*** Records for the exercise ***

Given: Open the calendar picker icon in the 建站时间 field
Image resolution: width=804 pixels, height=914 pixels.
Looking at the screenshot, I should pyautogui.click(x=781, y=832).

***
*** Records for the exercise ***

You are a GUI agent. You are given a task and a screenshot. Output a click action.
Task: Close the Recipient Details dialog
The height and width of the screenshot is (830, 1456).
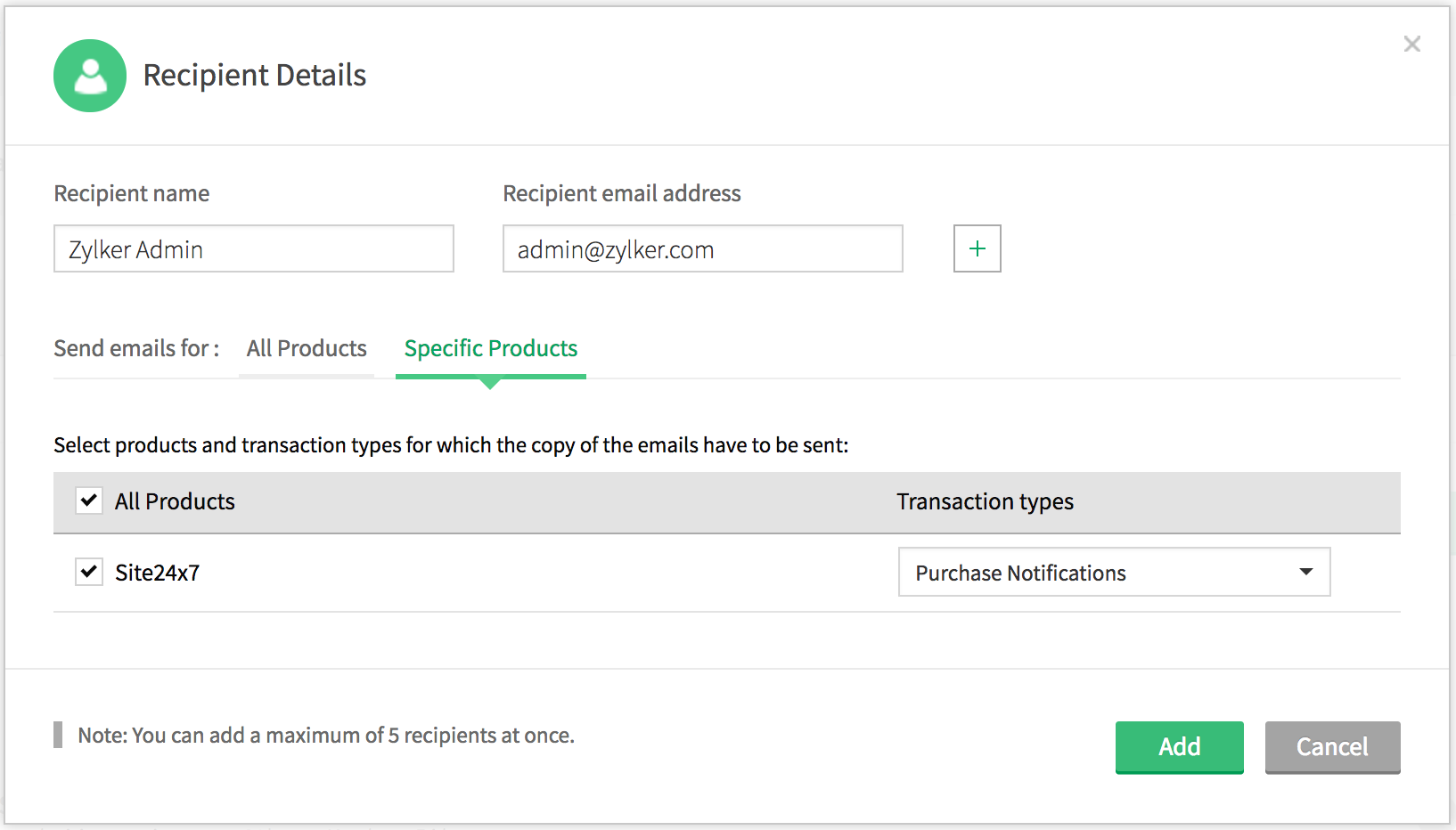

***

Among the entries above, the lines between the ones containing "Task: Close the Recipient Details dialog" and "The height and", inclusive, are to be transcribed exactly. No other line is to be given.

_Response area_
Task: Close the Recipient Details dialog
The height and width of the screenshot is (830, 1456).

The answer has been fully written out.